Task description | Go through the following data and transcribe exactly the stretch of lines from the one holding "Screenshot is 292x2576." to the one holding "redactie@vrancea24.ro (143, 2314)", both included.

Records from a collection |
'''
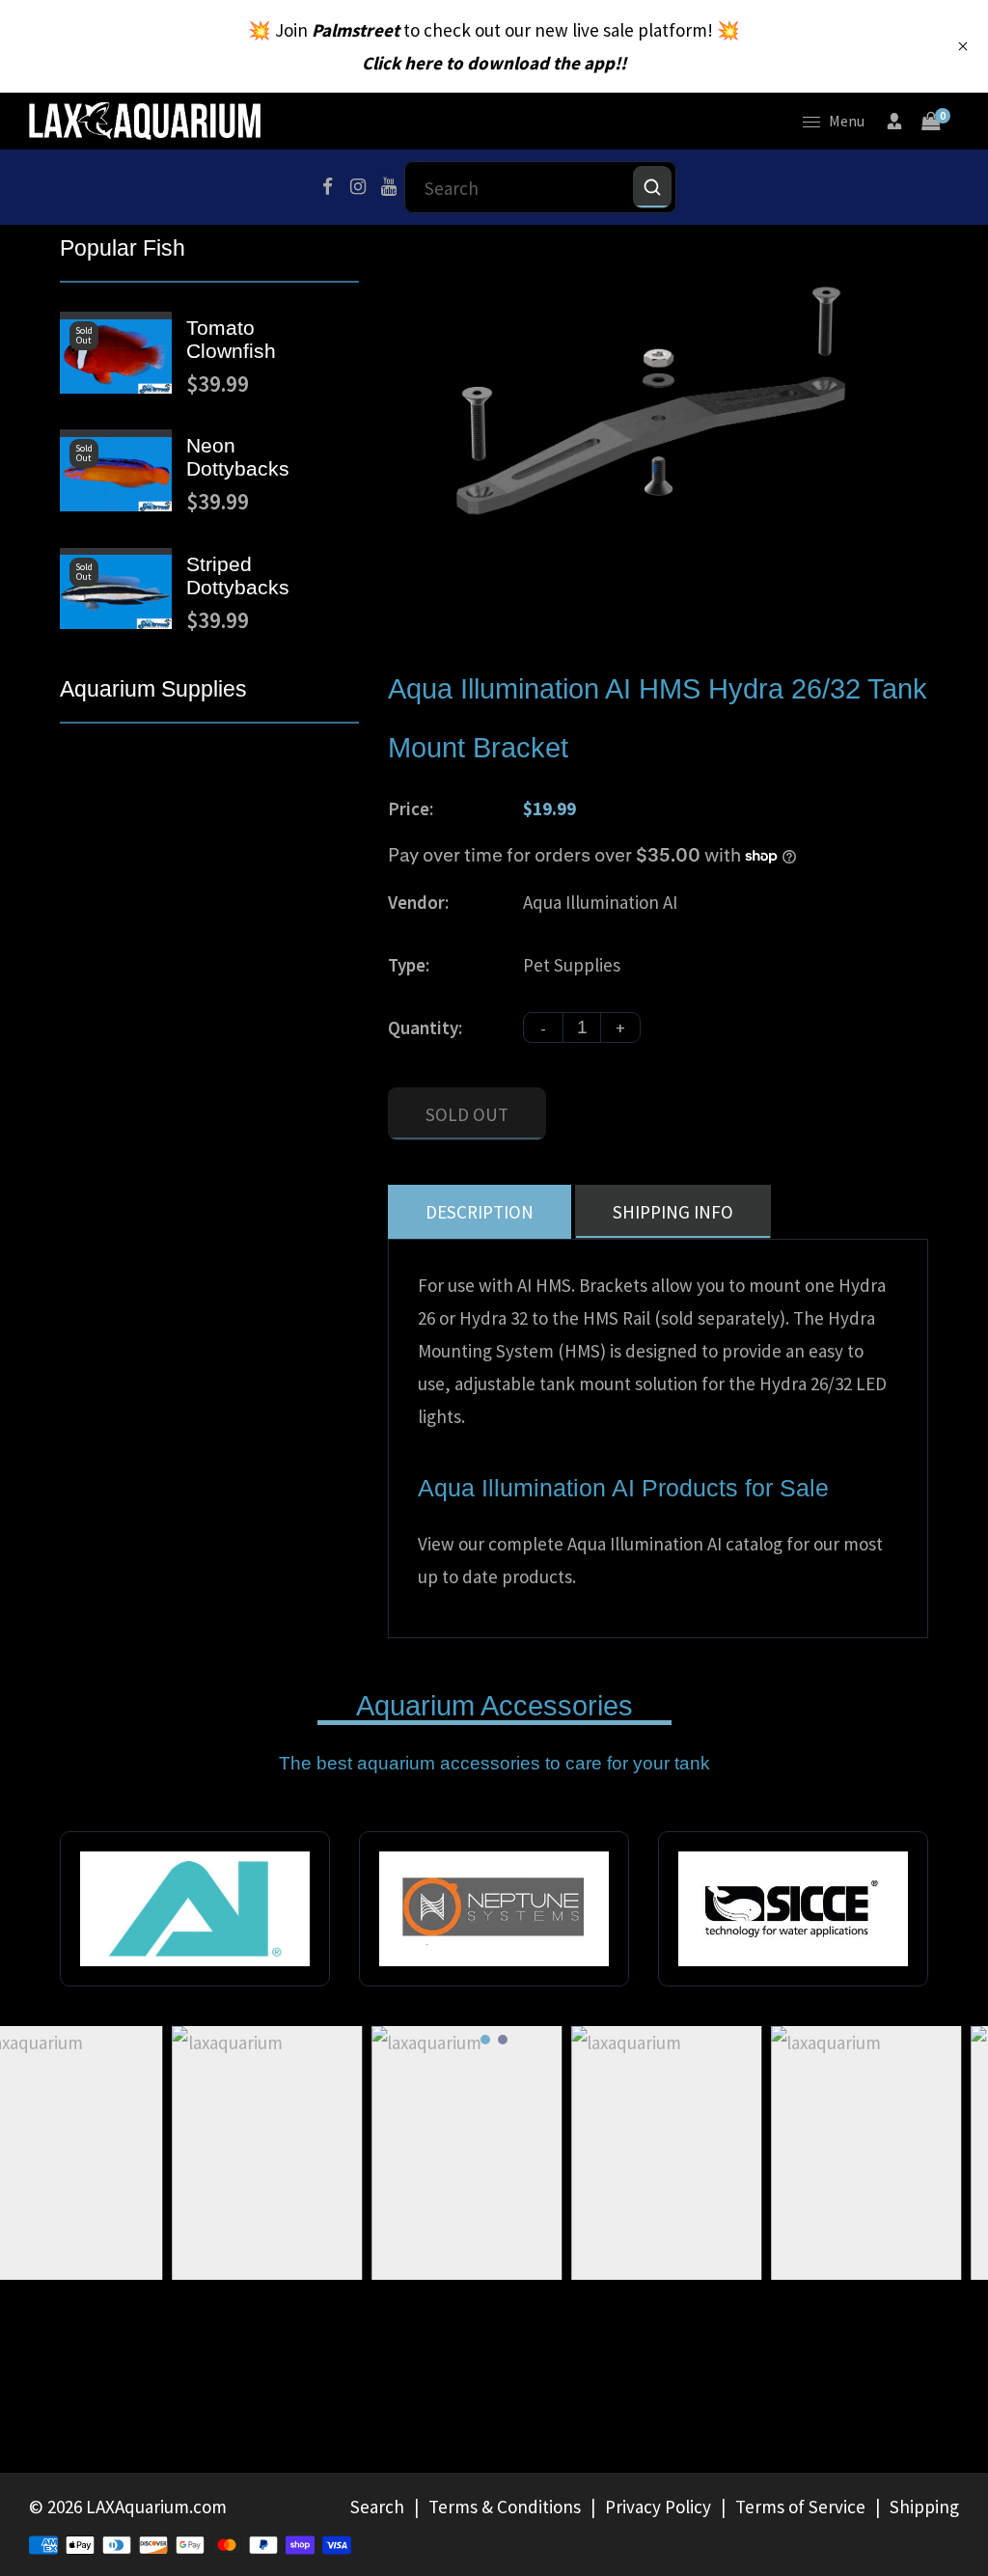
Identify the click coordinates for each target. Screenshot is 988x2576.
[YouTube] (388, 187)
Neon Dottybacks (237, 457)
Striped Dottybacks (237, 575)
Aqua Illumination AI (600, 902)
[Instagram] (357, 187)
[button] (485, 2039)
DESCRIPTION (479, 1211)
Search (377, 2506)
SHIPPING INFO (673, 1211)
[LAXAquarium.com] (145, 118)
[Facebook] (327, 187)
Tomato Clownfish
'''
'''
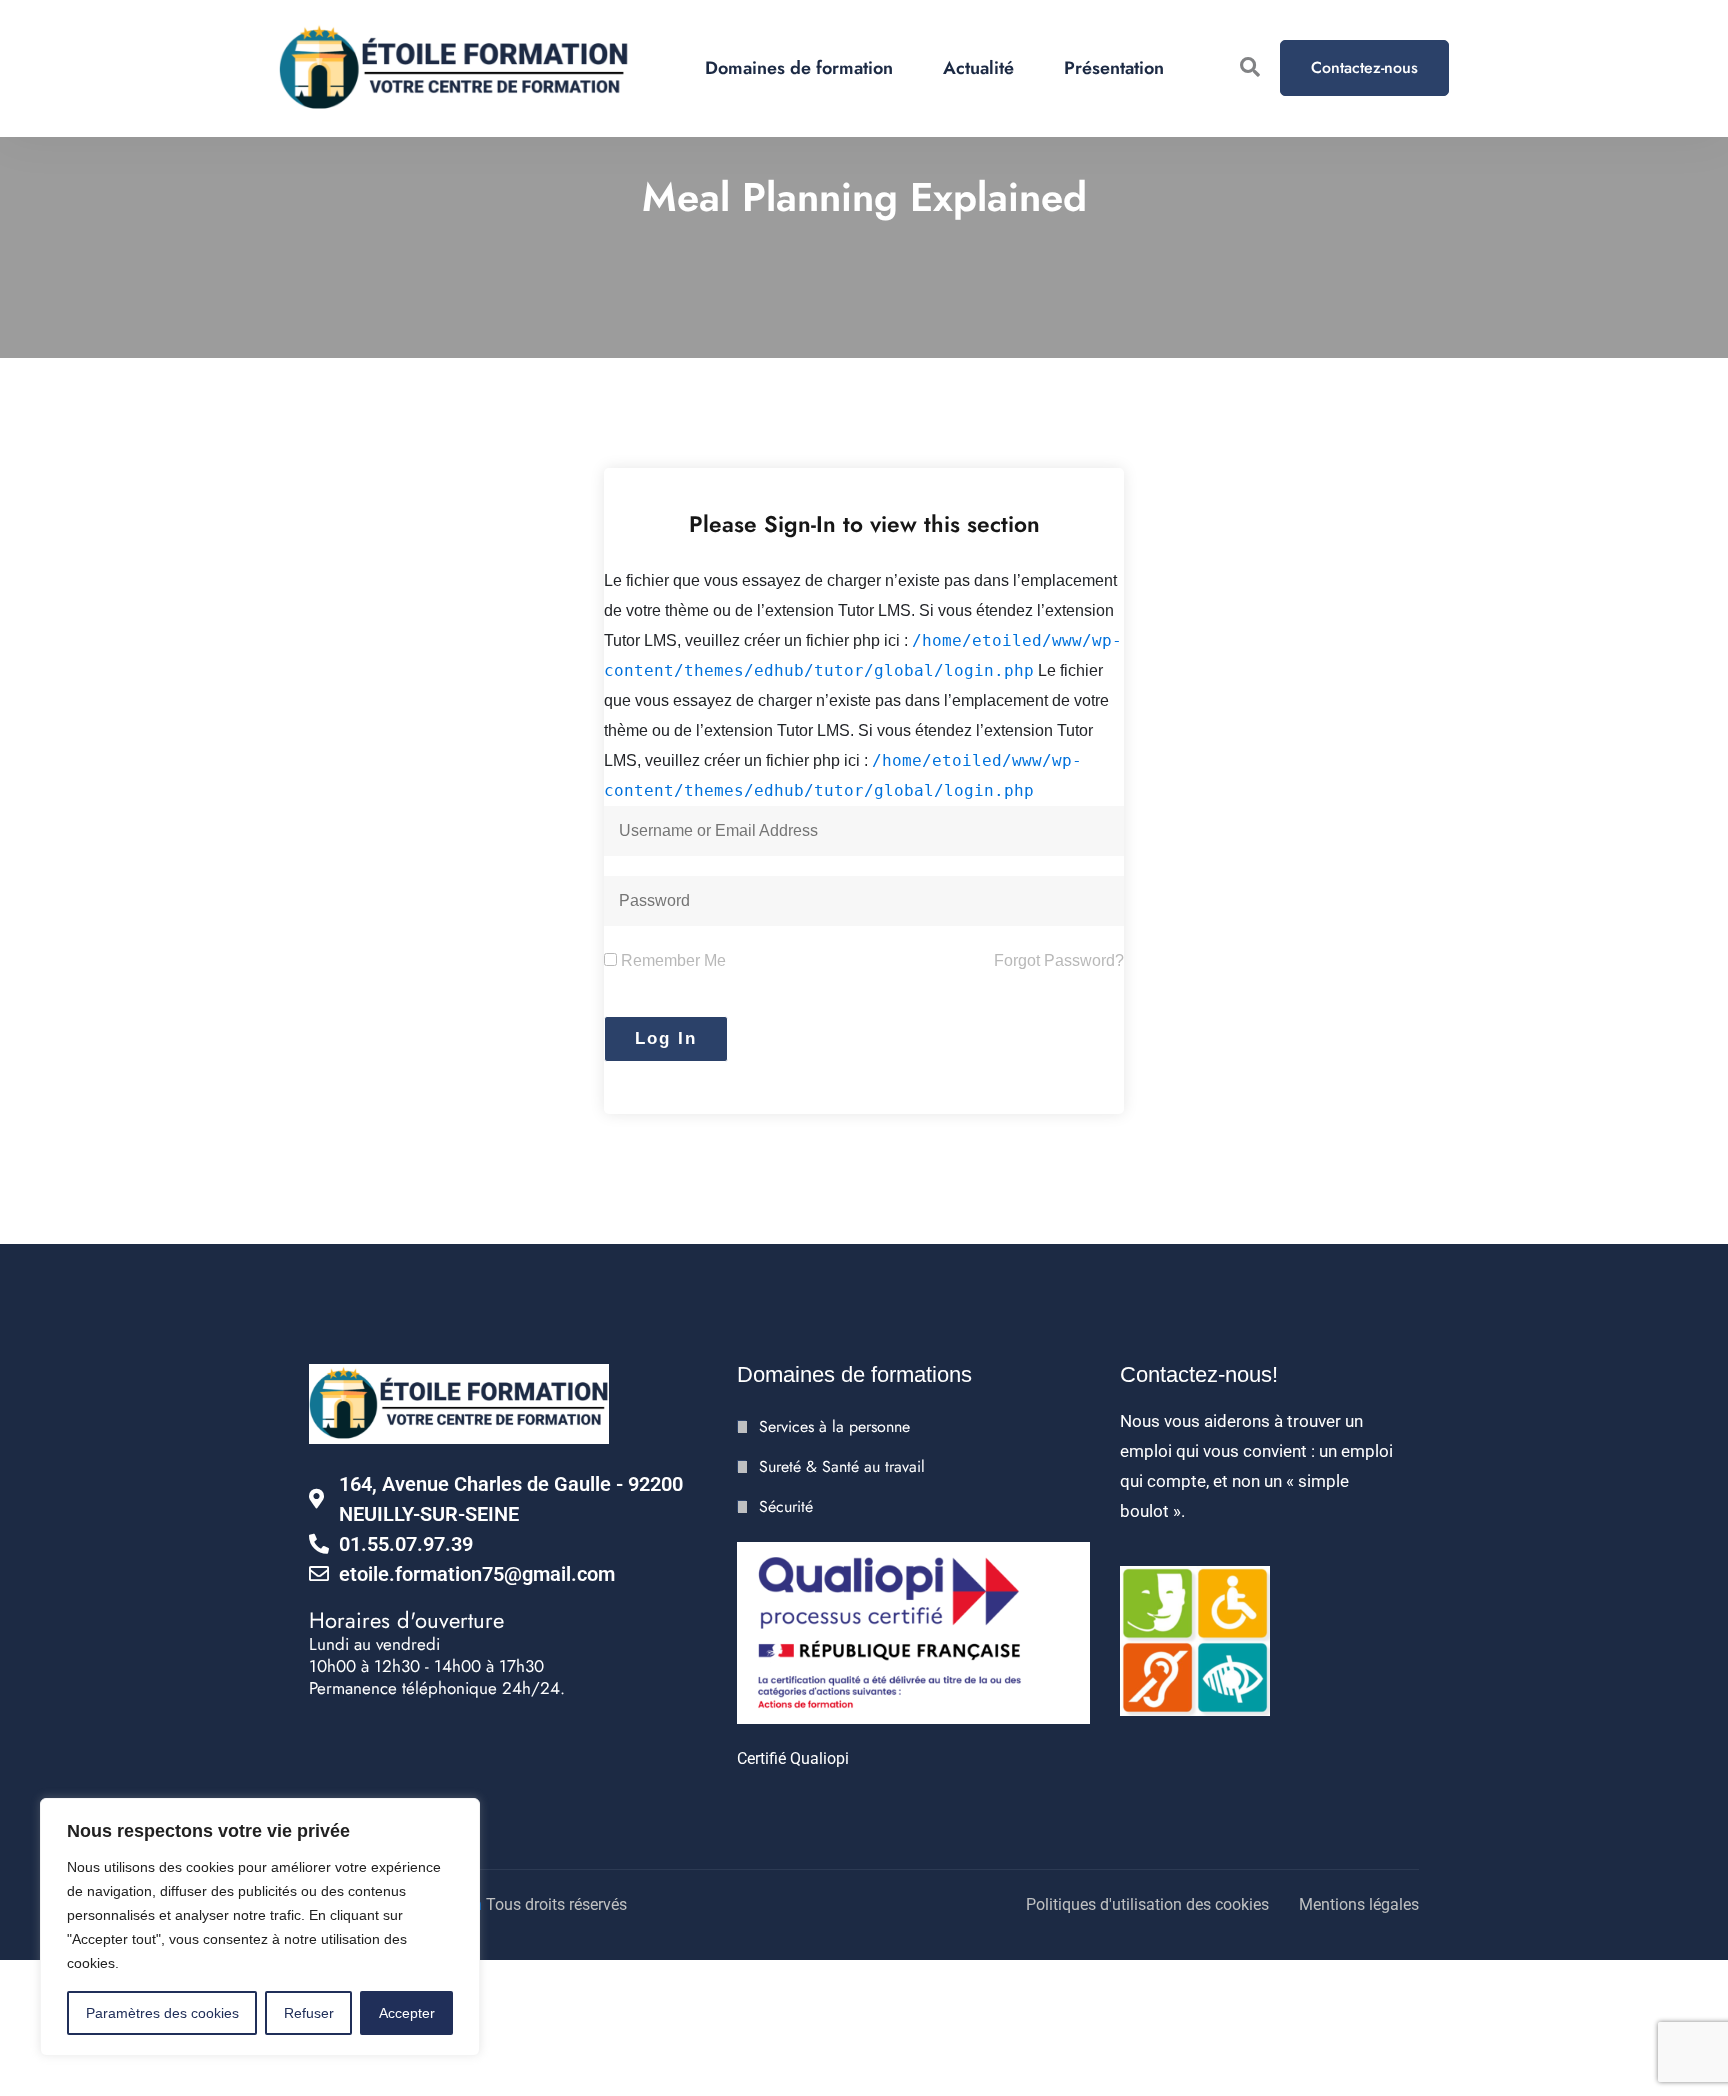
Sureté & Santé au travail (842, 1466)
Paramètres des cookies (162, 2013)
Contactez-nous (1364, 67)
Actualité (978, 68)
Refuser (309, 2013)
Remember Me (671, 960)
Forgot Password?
'''
'''
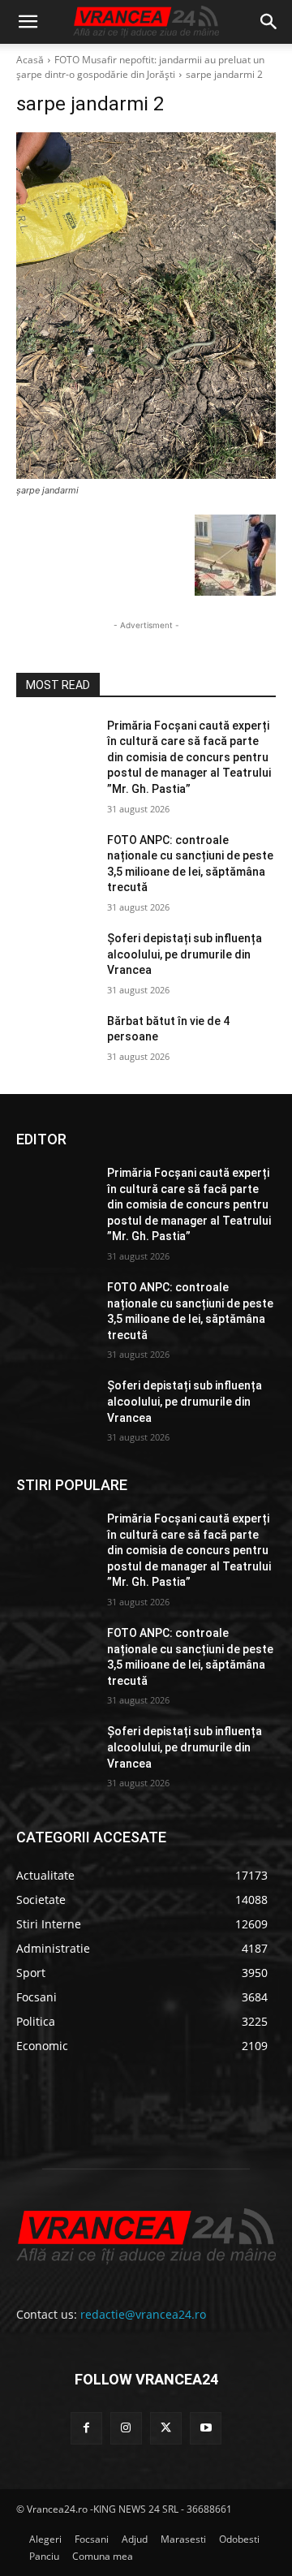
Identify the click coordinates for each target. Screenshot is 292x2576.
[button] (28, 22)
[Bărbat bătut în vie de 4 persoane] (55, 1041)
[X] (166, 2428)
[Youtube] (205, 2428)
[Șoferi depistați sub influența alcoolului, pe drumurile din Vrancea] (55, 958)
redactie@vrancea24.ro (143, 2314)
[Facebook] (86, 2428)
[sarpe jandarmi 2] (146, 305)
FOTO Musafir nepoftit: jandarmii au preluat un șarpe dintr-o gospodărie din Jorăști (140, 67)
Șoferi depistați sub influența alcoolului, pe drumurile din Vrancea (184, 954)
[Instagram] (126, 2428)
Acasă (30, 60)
'''
Task answer |
Identify the click coordinates for each target. Screenshot is 292x2576.
[button] (28, 22)
[Bărbat bătut în vie de 4 persoane] (55, 1041)
[X] (166, 2428)
[Youtube] (205, 2428)
[Șoferi depistați sub influența alcoolului, pe drumurile din Vrancea] (55, 958)
redactie@vrancea24.ro (143, 2314)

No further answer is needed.